▶ **Source material**:
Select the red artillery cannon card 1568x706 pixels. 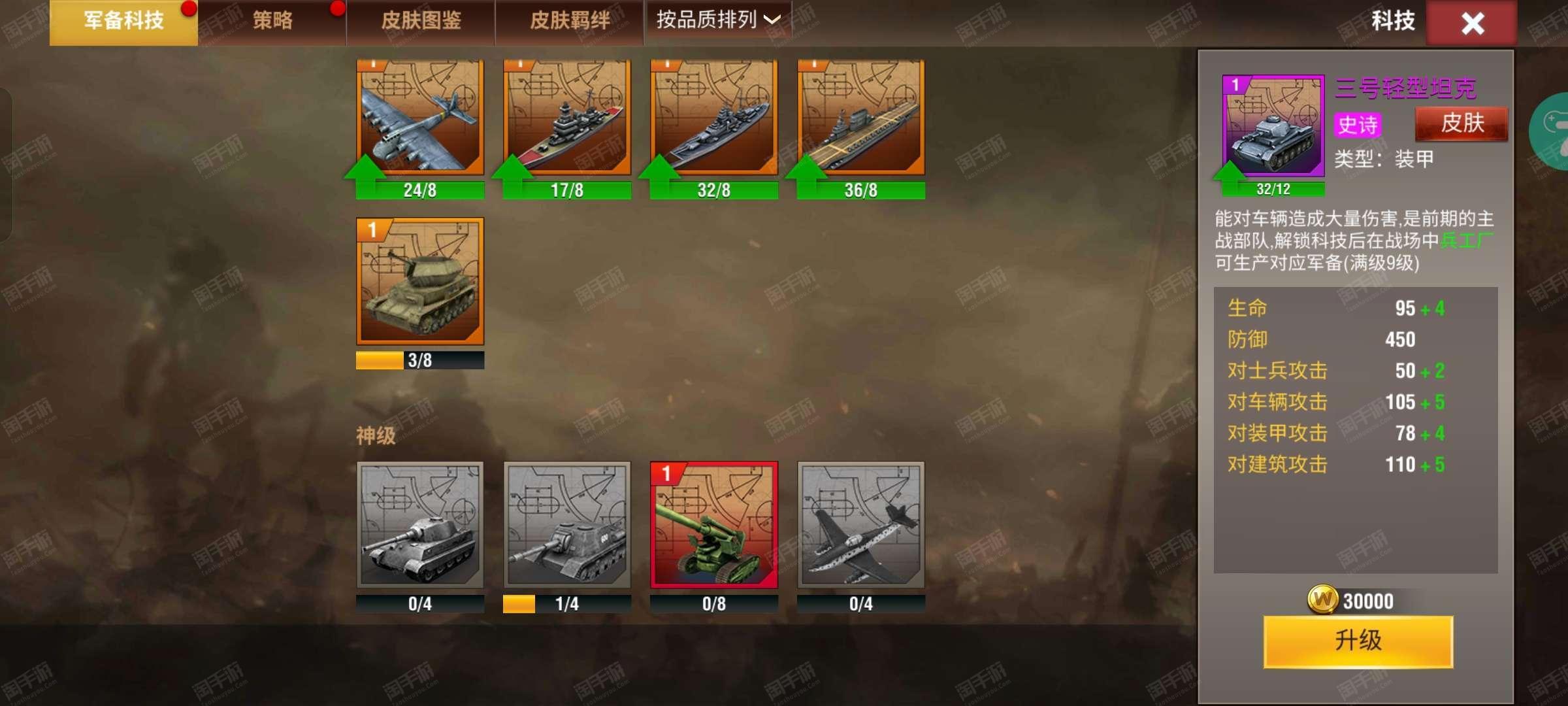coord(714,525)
--
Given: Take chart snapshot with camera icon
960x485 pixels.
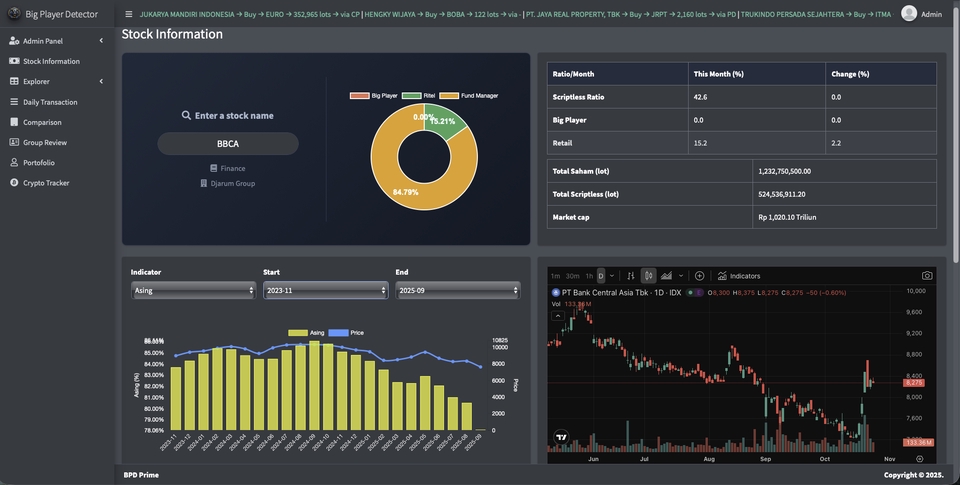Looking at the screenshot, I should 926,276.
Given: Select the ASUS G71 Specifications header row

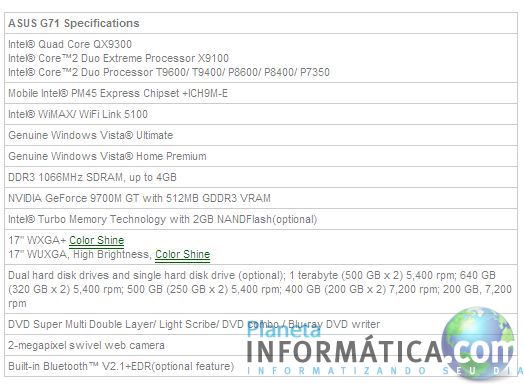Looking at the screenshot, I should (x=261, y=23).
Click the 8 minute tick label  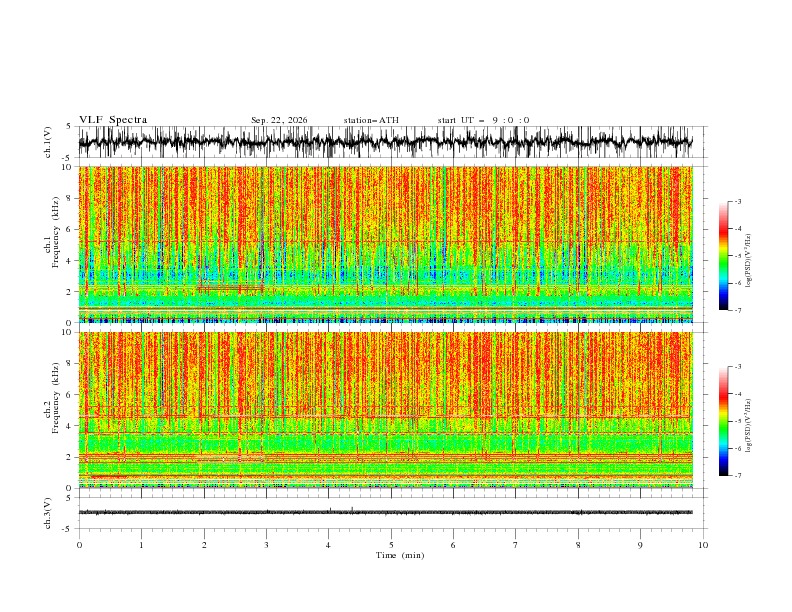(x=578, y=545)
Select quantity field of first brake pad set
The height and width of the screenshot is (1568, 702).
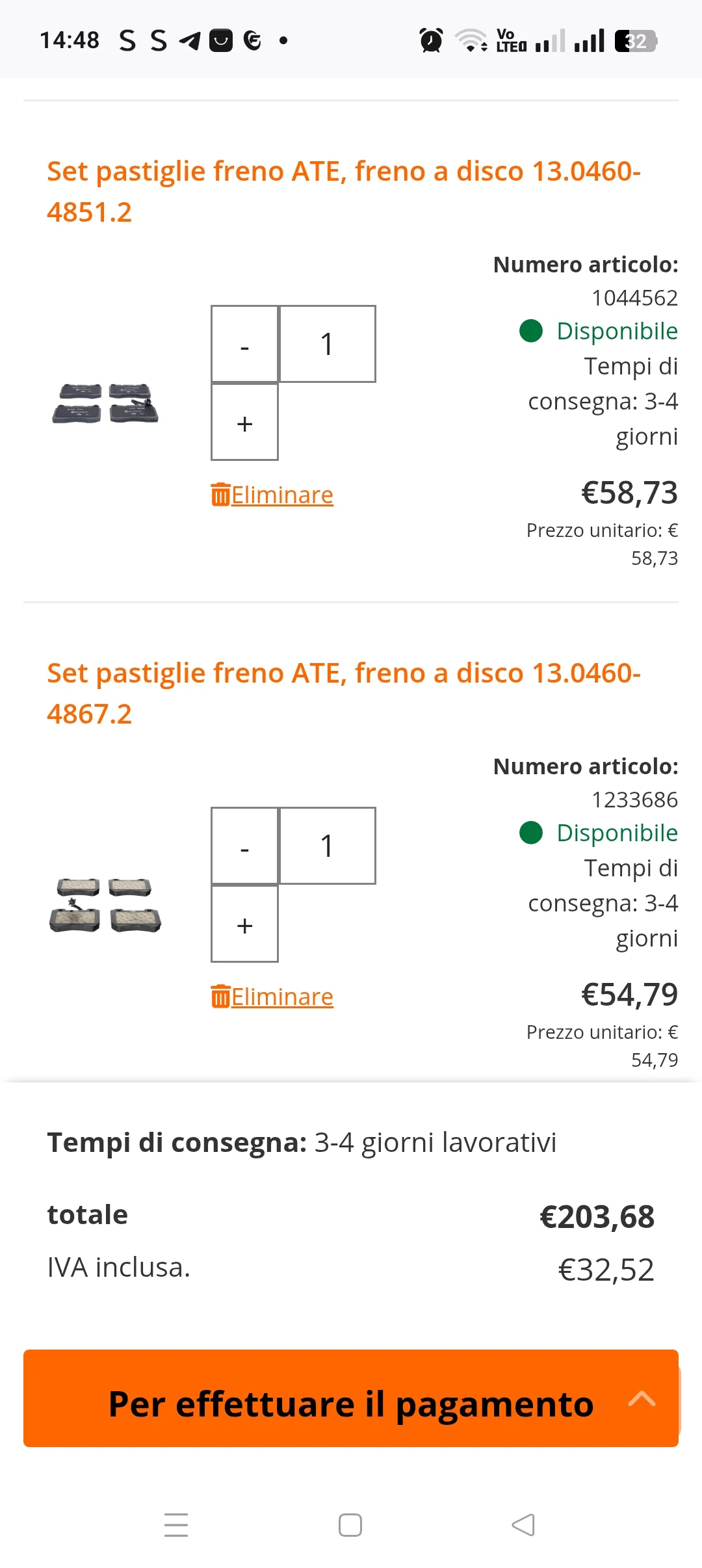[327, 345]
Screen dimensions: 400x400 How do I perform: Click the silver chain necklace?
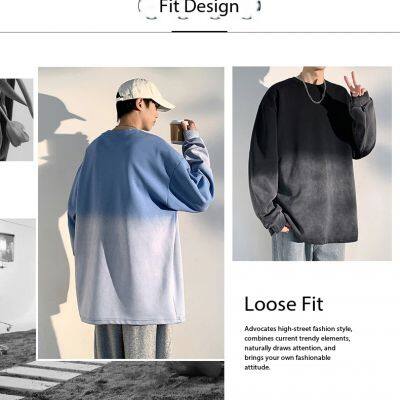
* * *
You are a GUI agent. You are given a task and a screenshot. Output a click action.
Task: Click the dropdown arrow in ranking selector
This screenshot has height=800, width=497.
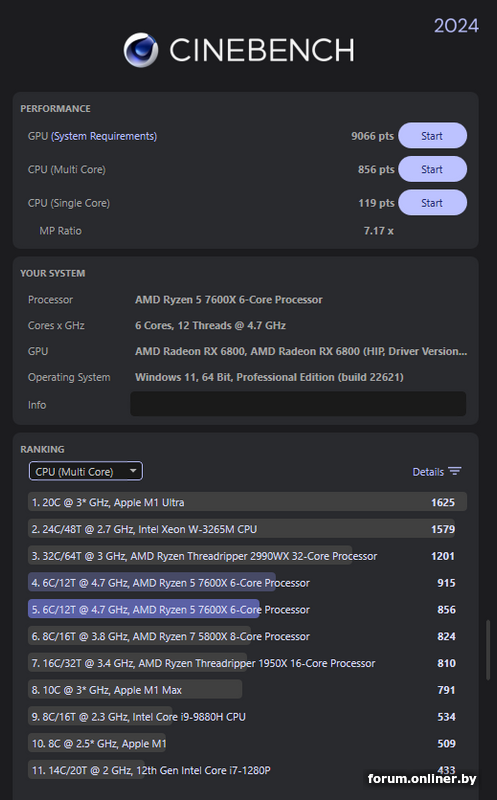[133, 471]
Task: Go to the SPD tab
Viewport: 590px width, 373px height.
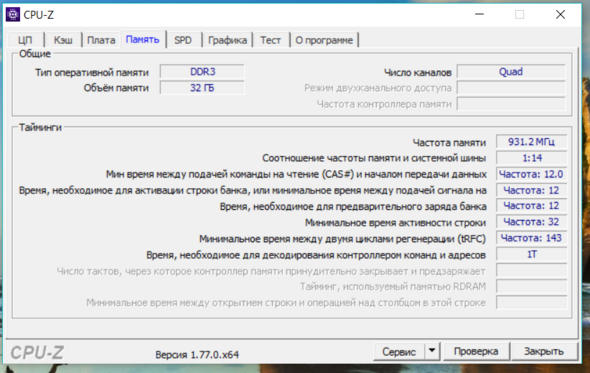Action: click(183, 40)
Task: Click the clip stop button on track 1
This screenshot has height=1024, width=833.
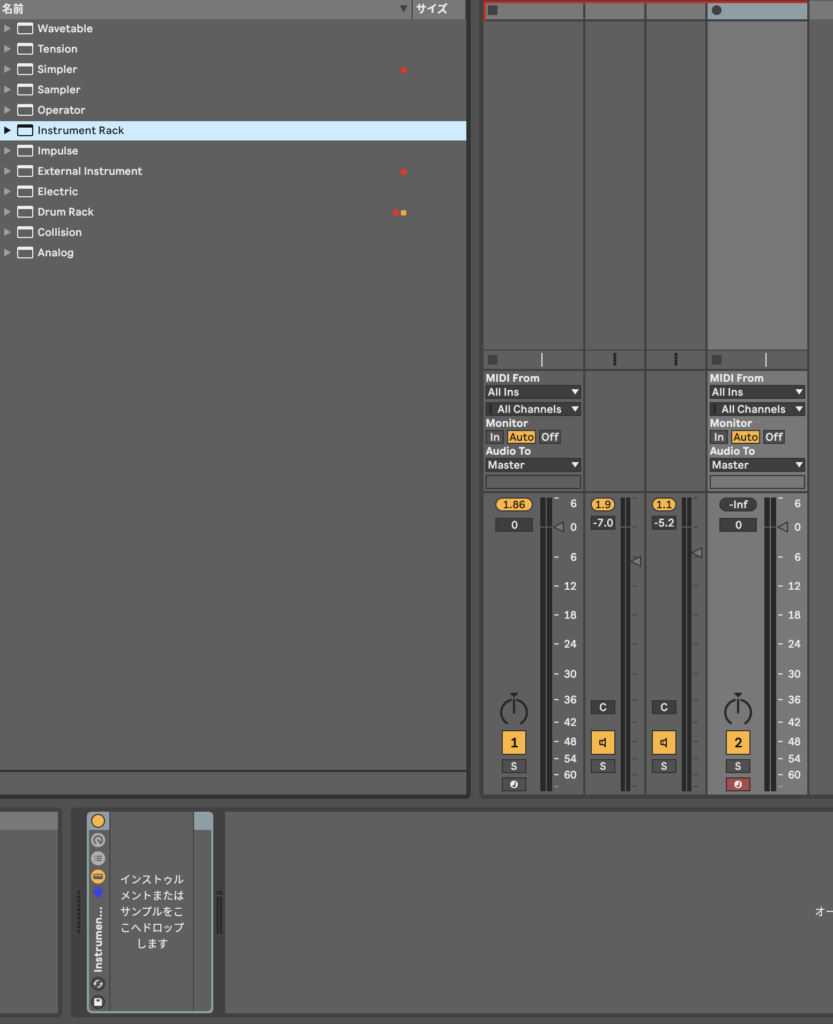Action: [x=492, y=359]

▶ **Exercise**: Using the data above, set down each line from the line with "Select quantity field of first brake pad set" to the line with "Screen dimensions: 400x400" exactly, both ends included, and leave the pictures behind. Nothing else belongs.

▶ **Your solution**:
Select quantity field of first brake pad set
The height and width of the screenshot is (1568, 702).
[327, 345]
Screen dimensions: 400x400 How do I perform: Click the silver chain necklace?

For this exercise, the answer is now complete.